Aware that these 1099 workers need financial assistance too, Congress in mid-March 2020 enacted legislation within the Families First Coronavirus Response Act to expand UI programs in all 50 states. In late March, Congress enacted the Pandemic Unemployment Assistance (PUA) program within the CARES Act. These two pieces of legislation opened the door for independent contractors to apply for special COVID-19-related UI benefits.

Unfortunately, PUA-eligible workers check off several boxes that make then ineligible for standard Illinois UI benefits.

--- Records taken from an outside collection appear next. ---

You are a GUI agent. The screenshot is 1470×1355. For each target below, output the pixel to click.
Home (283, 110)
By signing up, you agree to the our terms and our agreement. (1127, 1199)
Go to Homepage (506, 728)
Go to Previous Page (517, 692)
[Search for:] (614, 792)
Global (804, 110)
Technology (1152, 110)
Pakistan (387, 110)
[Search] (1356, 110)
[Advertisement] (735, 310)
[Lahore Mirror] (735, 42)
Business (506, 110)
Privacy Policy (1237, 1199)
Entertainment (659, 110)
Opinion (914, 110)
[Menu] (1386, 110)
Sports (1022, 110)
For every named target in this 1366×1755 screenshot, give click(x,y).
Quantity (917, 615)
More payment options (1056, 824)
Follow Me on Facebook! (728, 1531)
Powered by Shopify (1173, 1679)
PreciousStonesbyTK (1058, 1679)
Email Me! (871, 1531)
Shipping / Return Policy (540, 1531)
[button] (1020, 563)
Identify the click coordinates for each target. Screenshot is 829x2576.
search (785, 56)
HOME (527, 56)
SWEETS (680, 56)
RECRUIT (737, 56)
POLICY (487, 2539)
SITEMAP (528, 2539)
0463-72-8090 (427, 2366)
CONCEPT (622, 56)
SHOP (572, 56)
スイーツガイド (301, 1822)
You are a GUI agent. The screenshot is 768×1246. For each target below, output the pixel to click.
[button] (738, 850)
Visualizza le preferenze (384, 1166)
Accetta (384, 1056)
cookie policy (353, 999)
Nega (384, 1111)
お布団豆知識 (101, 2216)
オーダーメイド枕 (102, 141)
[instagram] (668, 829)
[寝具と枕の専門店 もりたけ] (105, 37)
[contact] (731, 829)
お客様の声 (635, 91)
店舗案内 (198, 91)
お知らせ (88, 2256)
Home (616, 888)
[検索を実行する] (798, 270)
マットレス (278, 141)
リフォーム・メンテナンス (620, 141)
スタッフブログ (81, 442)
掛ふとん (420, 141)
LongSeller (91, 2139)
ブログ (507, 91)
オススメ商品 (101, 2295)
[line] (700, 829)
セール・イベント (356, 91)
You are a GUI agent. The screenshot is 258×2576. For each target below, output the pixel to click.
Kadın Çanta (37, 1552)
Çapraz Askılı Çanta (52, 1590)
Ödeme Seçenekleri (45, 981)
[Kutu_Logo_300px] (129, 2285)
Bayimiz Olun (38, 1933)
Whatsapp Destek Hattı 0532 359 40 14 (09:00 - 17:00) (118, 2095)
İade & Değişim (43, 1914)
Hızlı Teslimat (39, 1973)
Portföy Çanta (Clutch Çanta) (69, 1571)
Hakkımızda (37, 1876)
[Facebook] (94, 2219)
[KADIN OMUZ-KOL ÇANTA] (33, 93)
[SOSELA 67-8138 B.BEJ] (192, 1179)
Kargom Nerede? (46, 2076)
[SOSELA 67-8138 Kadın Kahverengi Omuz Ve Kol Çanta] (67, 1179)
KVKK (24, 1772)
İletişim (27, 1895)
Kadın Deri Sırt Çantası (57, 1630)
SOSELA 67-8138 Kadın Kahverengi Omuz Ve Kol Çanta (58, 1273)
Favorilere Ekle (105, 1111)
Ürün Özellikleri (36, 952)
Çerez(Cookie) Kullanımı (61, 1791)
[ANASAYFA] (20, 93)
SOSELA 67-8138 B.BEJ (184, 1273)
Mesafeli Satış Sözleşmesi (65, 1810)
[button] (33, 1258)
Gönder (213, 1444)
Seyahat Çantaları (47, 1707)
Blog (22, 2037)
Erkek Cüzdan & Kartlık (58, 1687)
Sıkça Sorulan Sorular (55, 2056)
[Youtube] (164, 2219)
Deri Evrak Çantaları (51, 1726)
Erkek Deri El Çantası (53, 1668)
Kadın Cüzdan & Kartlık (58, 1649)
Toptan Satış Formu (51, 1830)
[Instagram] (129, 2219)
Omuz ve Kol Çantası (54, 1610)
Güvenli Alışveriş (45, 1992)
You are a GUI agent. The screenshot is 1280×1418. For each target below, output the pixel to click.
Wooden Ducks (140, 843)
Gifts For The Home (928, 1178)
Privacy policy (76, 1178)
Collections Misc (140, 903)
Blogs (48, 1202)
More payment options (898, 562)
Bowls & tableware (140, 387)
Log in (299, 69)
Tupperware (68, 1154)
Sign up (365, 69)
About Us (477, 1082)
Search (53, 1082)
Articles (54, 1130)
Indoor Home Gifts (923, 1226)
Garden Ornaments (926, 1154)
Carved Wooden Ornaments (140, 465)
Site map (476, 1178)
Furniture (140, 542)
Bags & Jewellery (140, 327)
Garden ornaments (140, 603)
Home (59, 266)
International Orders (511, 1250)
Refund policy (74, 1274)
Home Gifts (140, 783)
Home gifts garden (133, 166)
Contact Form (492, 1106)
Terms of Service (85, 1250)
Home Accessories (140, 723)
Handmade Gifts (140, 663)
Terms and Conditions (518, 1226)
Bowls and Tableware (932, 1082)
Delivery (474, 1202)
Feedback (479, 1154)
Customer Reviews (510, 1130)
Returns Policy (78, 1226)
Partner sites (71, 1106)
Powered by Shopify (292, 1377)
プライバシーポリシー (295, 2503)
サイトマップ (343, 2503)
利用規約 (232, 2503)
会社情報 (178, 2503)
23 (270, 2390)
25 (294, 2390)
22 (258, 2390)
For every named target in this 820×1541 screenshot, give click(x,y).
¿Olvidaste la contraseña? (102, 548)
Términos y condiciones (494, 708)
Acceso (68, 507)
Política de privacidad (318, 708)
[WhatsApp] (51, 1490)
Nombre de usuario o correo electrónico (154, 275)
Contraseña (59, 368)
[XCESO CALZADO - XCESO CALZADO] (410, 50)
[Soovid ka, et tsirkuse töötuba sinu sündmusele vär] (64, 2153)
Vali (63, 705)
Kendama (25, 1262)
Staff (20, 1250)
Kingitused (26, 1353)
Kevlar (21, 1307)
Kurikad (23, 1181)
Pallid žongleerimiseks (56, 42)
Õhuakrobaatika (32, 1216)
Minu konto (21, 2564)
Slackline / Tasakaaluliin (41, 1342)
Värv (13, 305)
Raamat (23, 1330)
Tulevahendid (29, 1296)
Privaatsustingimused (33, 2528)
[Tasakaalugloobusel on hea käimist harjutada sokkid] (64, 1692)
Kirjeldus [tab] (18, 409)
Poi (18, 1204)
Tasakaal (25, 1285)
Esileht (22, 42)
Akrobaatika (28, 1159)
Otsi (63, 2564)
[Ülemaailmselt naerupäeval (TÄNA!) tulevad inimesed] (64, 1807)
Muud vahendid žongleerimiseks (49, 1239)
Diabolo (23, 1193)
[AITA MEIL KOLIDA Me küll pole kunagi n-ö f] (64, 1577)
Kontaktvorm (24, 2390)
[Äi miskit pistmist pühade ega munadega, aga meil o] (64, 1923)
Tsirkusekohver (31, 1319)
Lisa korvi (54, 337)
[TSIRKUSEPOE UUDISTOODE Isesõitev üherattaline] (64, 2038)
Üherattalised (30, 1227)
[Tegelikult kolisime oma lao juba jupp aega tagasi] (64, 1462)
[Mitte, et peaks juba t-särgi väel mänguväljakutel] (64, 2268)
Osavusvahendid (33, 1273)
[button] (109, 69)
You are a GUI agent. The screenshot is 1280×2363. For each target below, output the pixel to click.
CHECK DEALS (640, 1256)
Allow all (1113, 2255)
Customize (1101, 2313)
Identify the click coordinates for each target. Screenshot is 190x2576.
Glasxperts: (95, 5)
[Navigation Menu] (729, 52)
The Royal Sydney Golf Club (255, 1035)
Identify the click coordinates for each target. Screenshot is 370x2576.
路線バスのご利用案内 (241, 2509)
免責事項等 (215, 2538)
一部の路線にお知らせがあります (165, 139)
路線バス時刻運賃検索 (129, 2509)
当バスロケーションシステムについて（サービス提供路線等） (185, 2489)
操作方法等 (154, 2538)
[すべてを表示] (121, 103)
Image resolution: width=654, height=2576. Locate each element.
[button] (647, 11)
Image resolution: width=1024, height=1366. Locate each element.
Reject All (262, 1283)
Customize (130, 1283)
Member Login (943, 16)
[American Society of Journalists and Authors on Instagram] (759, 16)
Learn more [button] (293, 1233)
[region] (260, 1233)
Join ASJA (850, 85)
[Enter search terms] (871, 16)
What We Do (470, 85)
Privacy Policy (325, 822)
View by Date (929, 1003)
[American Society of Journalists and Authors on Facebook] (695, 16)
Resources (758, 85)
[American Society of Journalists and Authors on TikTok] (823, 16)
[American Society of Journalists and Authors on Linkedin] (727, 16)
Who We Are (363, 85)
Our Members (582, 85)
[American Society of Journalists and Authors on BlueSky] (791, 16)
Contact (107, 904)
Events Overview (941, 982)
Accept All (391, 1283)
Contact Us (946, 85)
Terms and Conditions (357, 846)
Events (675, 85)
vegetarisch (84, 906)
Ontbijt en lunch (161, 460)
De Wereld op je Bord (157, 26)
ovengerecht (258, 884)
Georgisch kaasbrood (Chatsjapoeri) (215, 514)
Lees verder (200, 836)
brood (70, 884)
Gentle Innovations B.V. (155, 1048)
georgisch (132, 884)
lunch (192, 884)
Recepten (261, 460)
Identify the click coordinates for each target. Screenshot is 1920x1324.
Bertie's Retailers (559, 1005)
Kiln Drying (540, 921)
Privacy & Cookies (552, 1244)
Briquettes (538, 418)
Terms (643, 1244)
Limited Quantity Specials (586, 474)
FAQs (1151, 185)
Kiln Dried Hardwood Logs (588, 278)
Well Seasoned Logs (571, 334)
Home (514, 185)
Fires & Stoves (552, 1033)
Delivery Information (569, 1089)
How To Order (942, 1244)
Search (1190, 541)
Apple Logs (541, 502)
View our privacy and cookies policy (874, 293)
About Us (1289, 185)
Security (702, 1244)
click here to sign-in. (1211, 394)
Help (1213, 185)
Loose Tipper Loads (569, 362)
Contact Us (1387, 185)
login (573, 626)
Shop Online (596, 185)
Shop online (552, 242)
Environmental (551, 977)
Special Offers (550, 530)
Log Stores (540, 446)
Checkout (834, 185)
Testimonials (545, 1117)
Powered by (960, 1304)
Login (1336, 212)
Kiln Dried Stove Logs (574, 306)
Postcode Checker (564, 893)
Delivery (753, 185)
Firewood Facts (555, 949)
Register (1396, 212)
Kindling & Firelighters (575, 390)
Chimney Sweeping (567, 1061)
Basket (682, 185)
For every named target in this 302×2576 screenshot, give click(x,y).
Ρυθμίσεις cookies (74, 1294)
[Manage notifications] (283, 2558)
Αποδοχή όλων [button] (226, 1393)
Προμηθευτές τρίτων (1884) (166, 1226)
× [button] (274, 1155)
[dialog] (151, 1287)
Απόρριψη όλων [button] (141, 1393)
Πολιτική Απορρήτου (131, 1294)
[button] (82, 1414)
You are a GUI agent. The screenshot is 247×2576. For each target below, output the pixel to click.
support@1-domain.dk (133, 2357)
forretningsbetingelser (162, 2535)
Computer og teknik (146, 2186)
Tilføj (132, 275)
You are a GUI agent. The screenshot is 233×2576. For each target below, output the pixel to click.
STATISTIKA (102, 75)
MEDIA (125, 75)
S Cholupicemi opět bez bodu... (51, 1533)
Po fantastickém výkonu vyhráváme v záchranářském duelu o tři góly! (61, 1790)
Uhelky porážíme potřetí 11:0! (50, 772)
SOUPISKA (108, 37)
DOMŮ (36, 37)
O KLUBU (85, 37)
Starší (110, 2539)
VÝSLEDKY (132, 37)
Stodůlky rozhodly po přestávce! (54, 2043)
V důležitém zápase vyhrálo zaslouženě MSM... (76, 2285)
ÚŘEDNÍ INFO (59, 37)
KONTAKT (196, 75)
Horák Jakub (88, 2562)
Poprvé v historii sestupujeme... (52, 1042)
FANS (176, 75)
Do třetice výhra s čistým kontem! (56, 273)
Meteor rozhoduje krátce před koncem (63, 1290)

Thus, whenever a worker in this category tries to sign up for UI, the system that gets their electronic application is programmed to automatically reject it. Furthermore, participants in this process have told House Republicans that the rejection process is completely anonymous and does not contain adequate online information on what the actual status of the rejected person is. IDES is instructing PUA-eligible people to apply, get rejected, and then wait until May 11 to apply for PUA benefits, but this is a tough message to convey to people who need immediate assistance.

The Department has, as part of its overall COVID-19 unemployment work, put together what they believe to be an adequate revised application process to apply for PUA benefits. It is not yet known how adequate this aid will be or whether it will be technologically rolled out in a user-friendly manner.